• What this task involves: The lines you return should be those containing the string "each", taken from the data below.

[Items from a dataset]
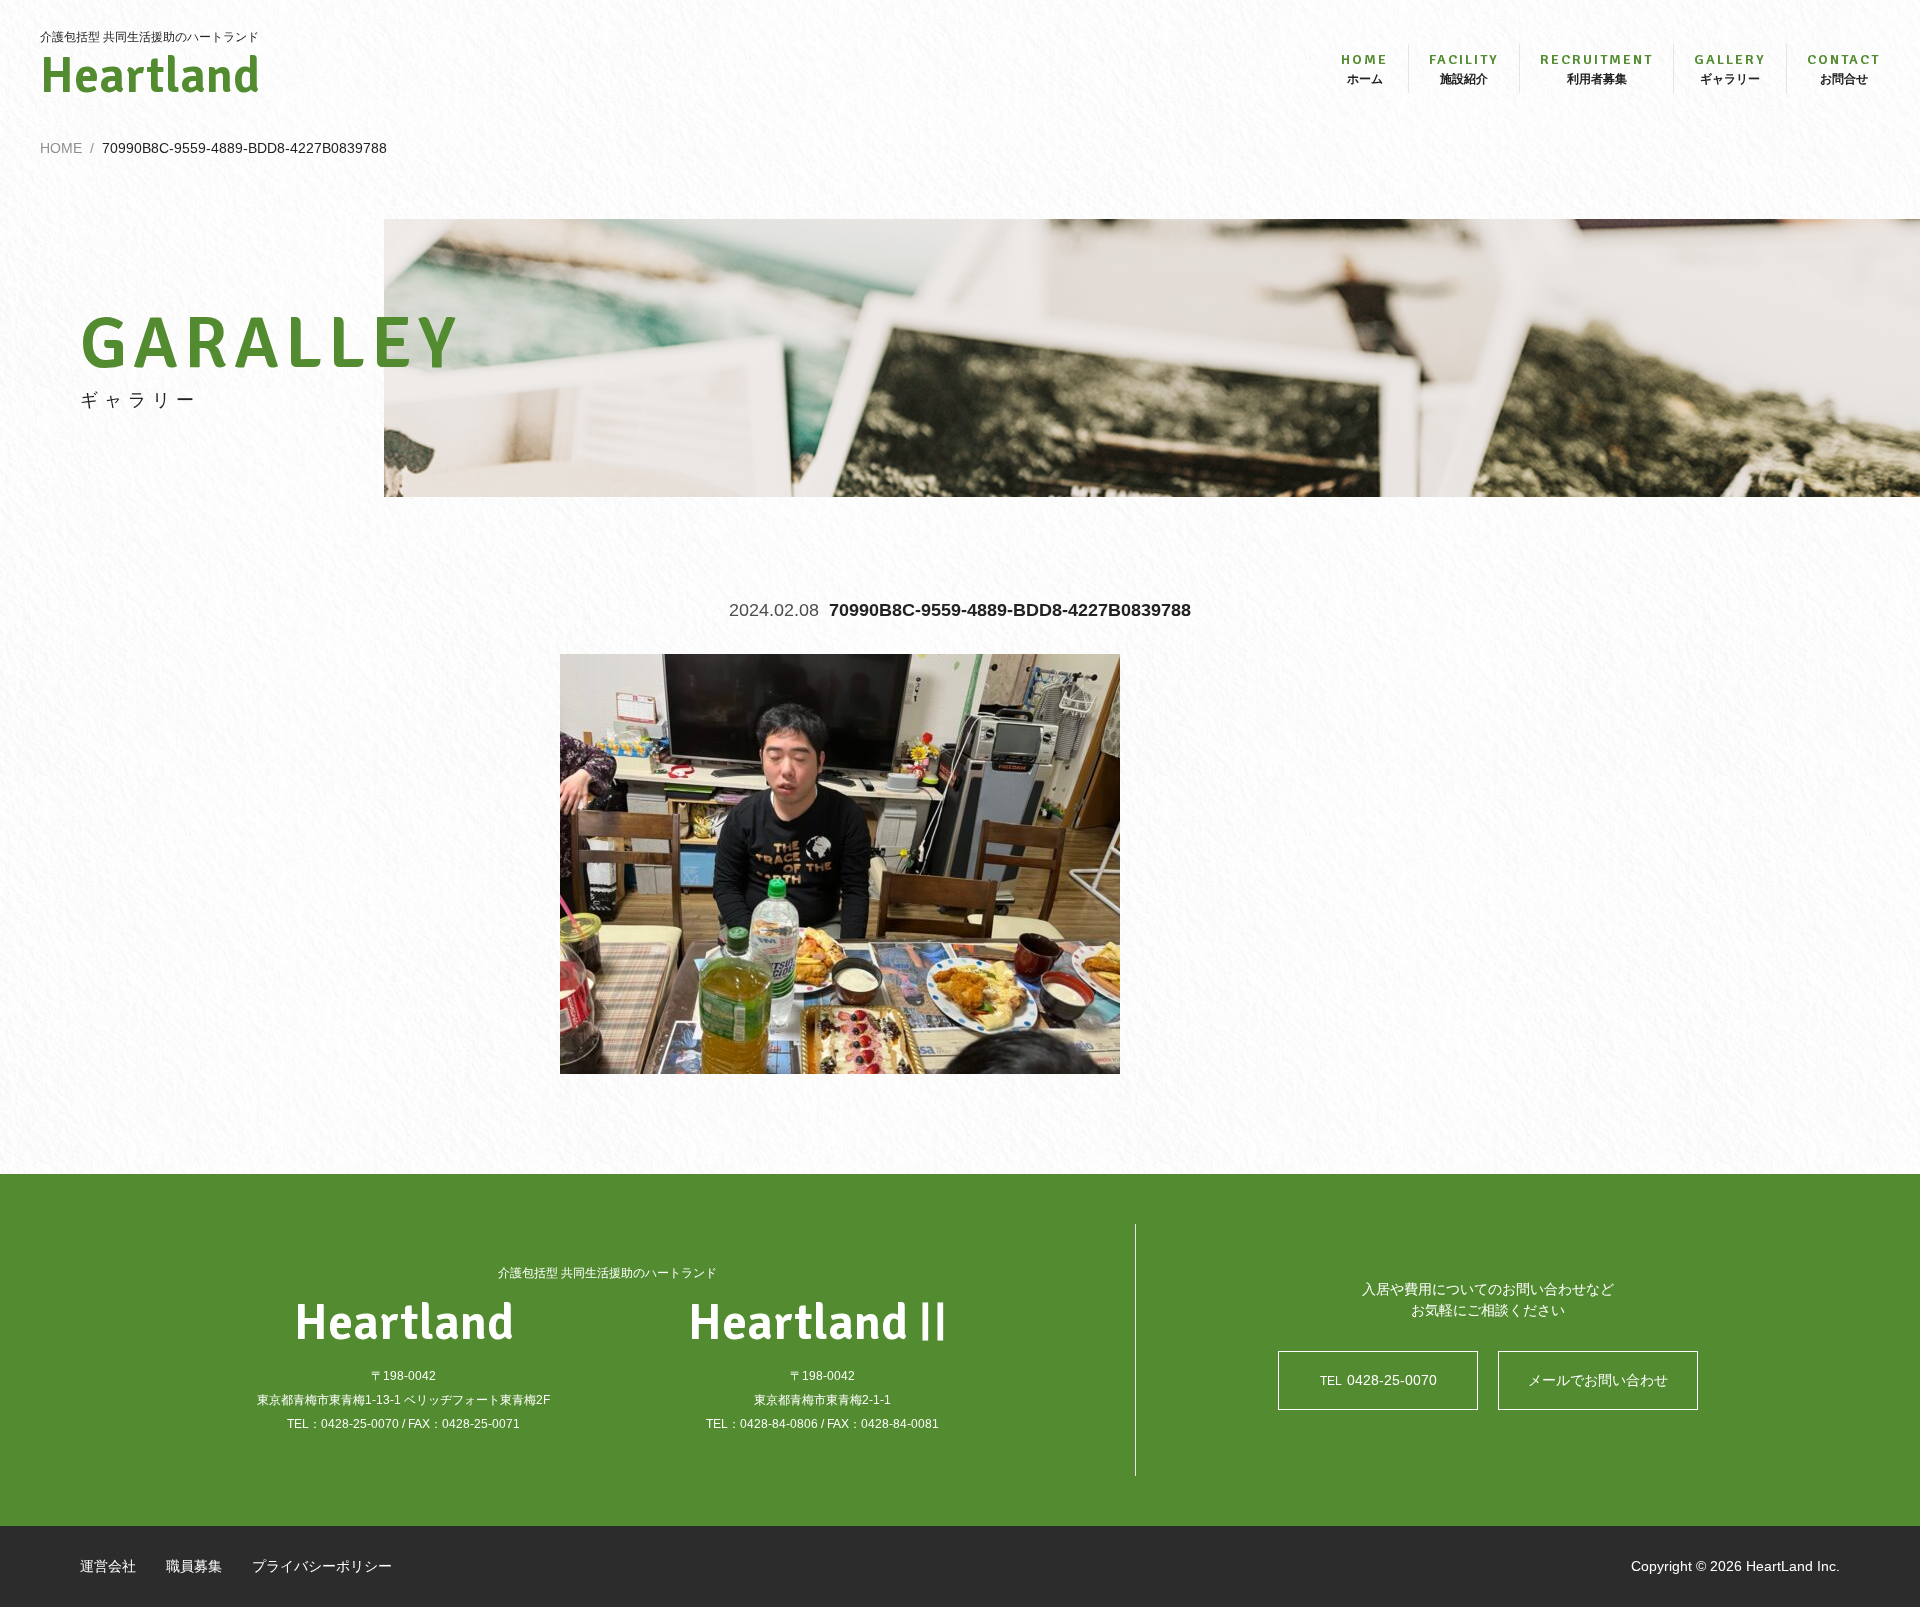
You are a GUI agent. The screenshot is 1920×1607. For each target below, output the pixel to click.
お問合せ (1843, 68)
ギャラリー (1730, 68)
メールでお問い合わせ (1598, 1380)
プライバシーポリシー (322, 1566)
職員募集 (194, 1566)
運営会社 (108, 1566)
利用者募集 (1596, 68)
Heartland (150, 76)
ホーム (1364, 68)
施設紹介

...

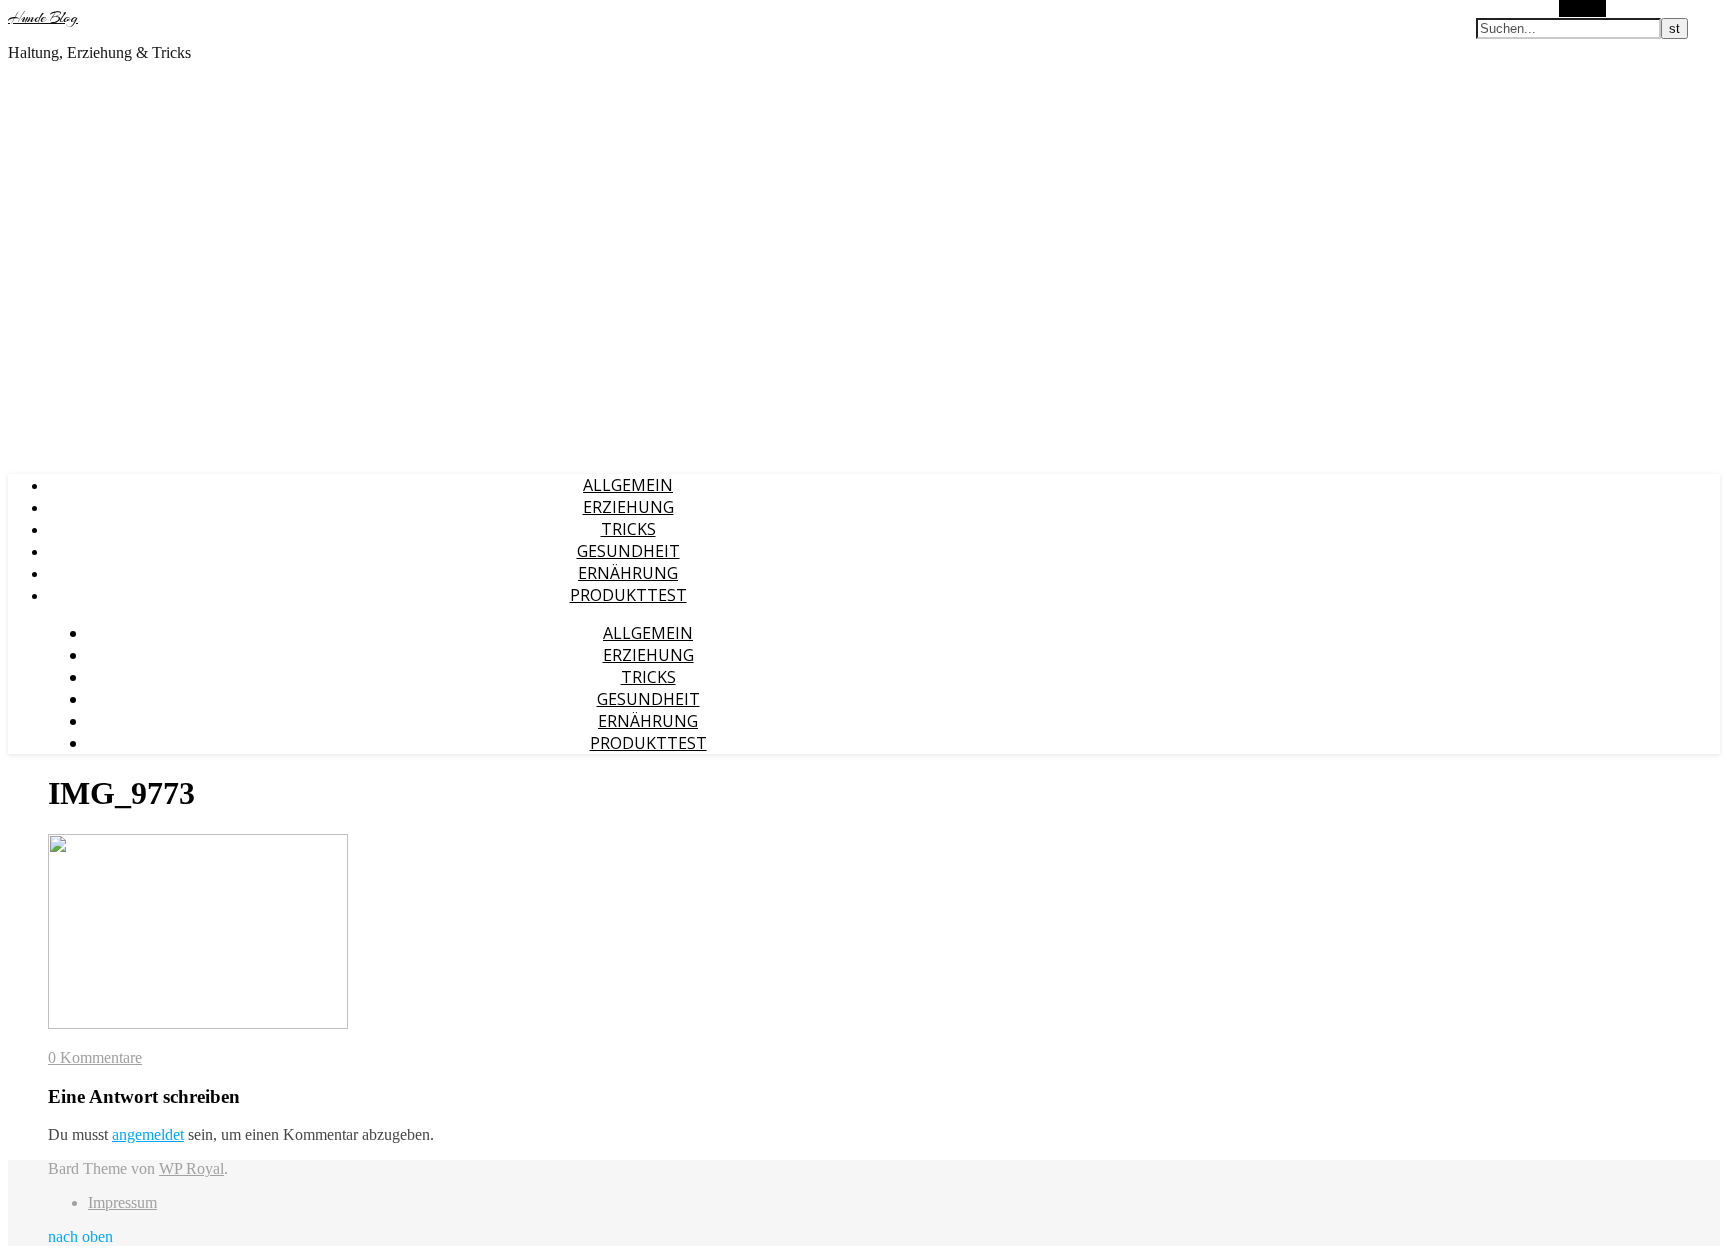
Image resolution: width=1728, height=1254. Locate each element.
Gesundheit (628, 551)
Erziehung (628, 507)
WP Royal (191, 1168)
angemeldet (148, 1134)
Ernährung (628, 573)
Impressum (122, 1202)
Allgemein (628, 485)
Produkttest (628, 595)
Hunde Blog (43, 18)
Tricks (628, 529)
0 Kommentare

• Exercise answer:
You are a GUI agent. The screenshot is 1920×1607. For each target below, output the pixel to click.
Image resolution: width=1728, height=1254. Locate each element.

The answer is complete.